In the absence of details, particularly dollar signs, the big dream for the moment of potential major space players was the importance of positioning themselves in the lineup for the new race to the heavens.

As he outlined it at NASA, Bush's big picture involves a new round of manned lunar missions, eventually manned flight to Mars, possible colonization of the red planet, and perhaps replacing the current space shuttle program.

"We know space very well," said Randy Bellote, a spokesman for Northrop Grumman. "We are ready to participate."

"Our goal will be to be involved on that one," said Spacehab's Campbell.

However, in a period of record US budget deficits, and for a project that will need congressional approval in a general election year, Bush will have little maneuvering room for his new space vision.

With NASA's annual budget at 15 billion dollars, and with yearly hikes limited to five percent, or 800 million dollars, over each of the ensuing five years, the space agency's financial windfalls to its subcontractors would be tight.

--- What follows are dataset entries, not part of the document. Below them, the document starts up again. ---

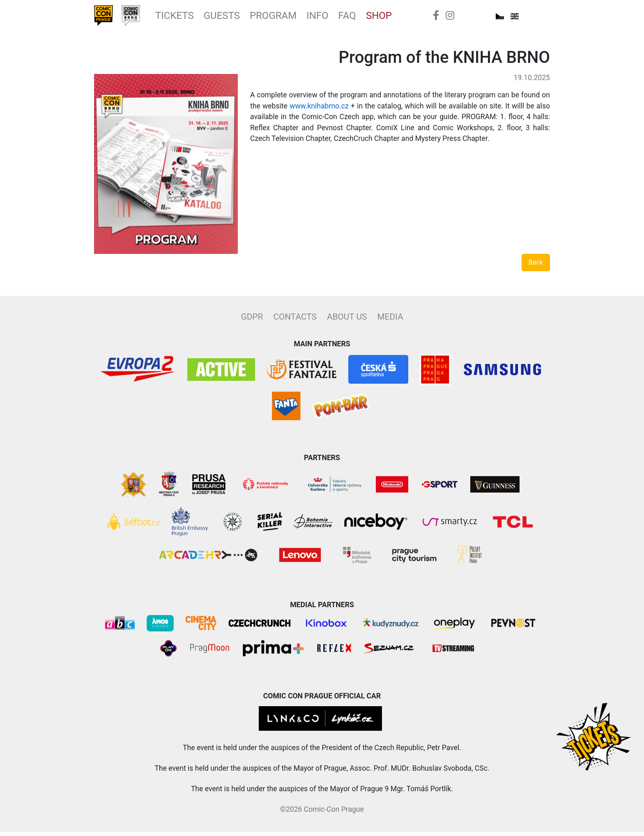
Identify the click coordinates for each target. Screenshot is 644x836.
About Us (347, 321)
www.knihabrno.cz (319, 110)
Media (390, 321)
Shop (409, 18)
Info (343, 18)
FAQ (375, 18)
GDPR (252, 321)
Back (536, 266)
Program (293, 18)
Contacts (294, 321)
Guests (237, 18)
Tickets (184, 18)
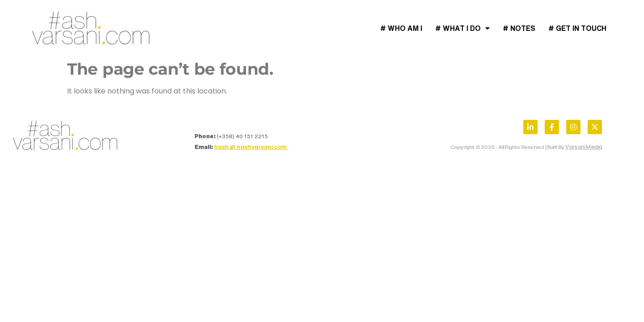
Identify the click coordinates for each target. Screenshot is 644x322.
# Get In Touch (577, 28)
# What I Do (462, 28)
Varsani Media (584, 147)
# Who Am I (401, 28)
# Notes (519, 28)
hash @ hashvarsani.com (251, 147)
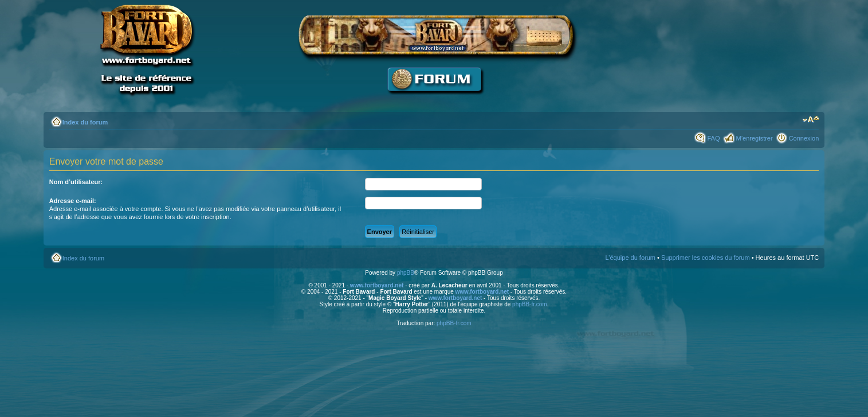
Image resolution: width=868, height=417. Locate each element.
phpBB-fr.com (529, 304)
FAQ (713, 138)
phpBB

But for Boeing, a major player in the aerospace program for 40 years which had major stakes in the Apollo program of the 1960s and in the ISS, the nation's future in space is real enough.

"We will be well situated" to participate in the new space program, said a confident Ed Memi. "We feel that what we're doing, like the orbital space plane (OSP), will be compatible with President Bush's new vision."

The OSP is envisaged as a successor to the space shuttle program and could serve as a space platform for lunar missions.

"We are here to help achieve the nation's goals, whatever they may be," said Lockheed Martin's McCollum. "We stand ready to help NASA and the president to achieve their objectives."

Northrup Grumman, whose defense contracts are its lifeline, has high hopes of getting a piece of the pie.

"We are rich in a long legacy of supporting manned space projects," said Belote. "We helped with the space shuttle, our system is currently on the Mars Rover, on the Cassini platform towards Jupiter."

For Spacehab, a specialist in building space exploration hardware, exclusion from Bush's new space program is not an option.

"We do plan to pursue any opportunity aggressively, as soon as the vision is clearer," said marketing director Campbell. "We've been focusing on the ISS but our capacities can easily be converted and we can support NASA's designs."